- _EXCERPTED RECORDS_:
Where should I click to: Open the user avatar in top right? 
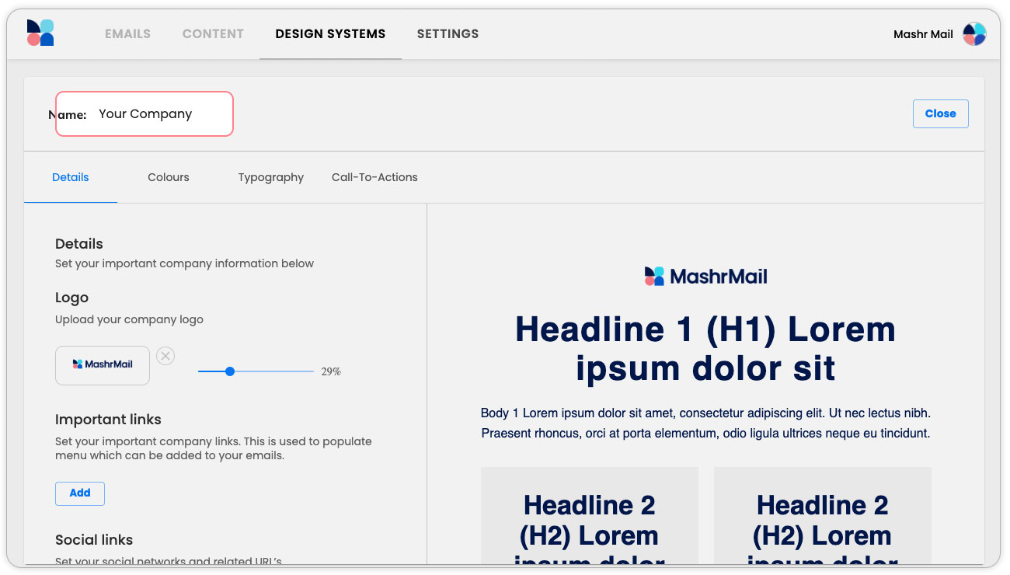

---

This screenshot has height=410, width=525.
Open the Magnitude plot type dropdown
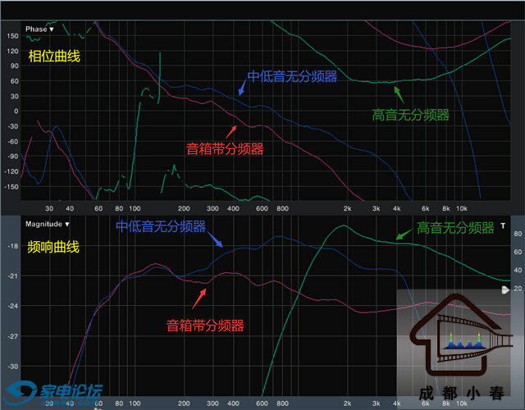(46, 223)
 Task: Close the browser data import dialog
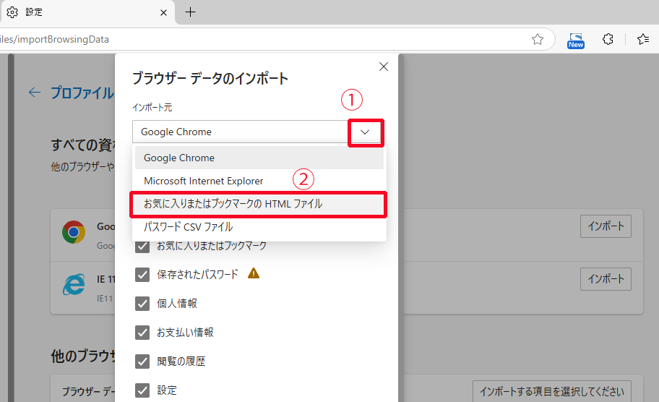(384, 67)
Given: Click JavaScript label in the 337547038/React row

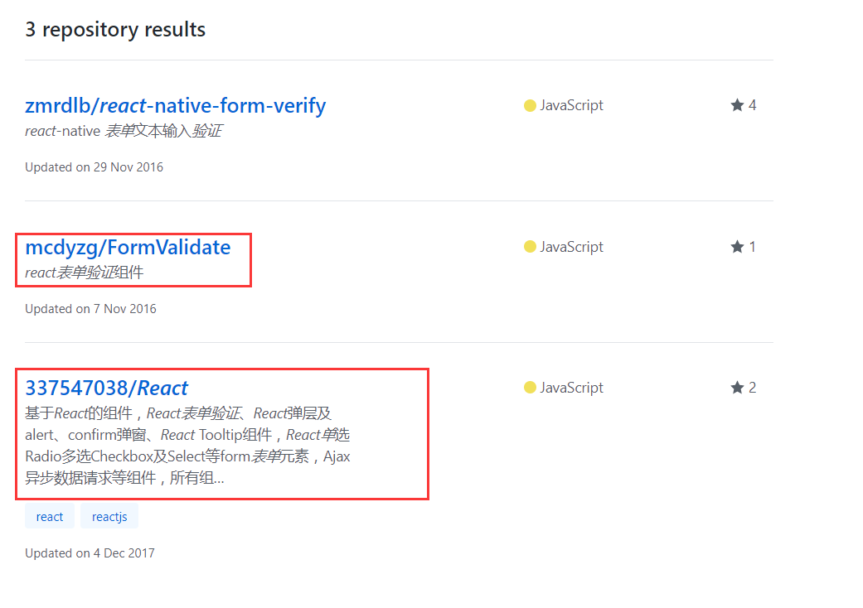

- _YOUR TASK_: Starting at the line containing "Task: Close the browser data import dialog" and stopping at the line containing "Given: Click JavaScript", output every line above exactly, both ends included, with pictures omitted.

- _OUTPUT FOR THIS EXERCISE_:
 Task: Close the browser data import dialog
(384, 67)
Given: Click JavaScript label in the 337547038/React row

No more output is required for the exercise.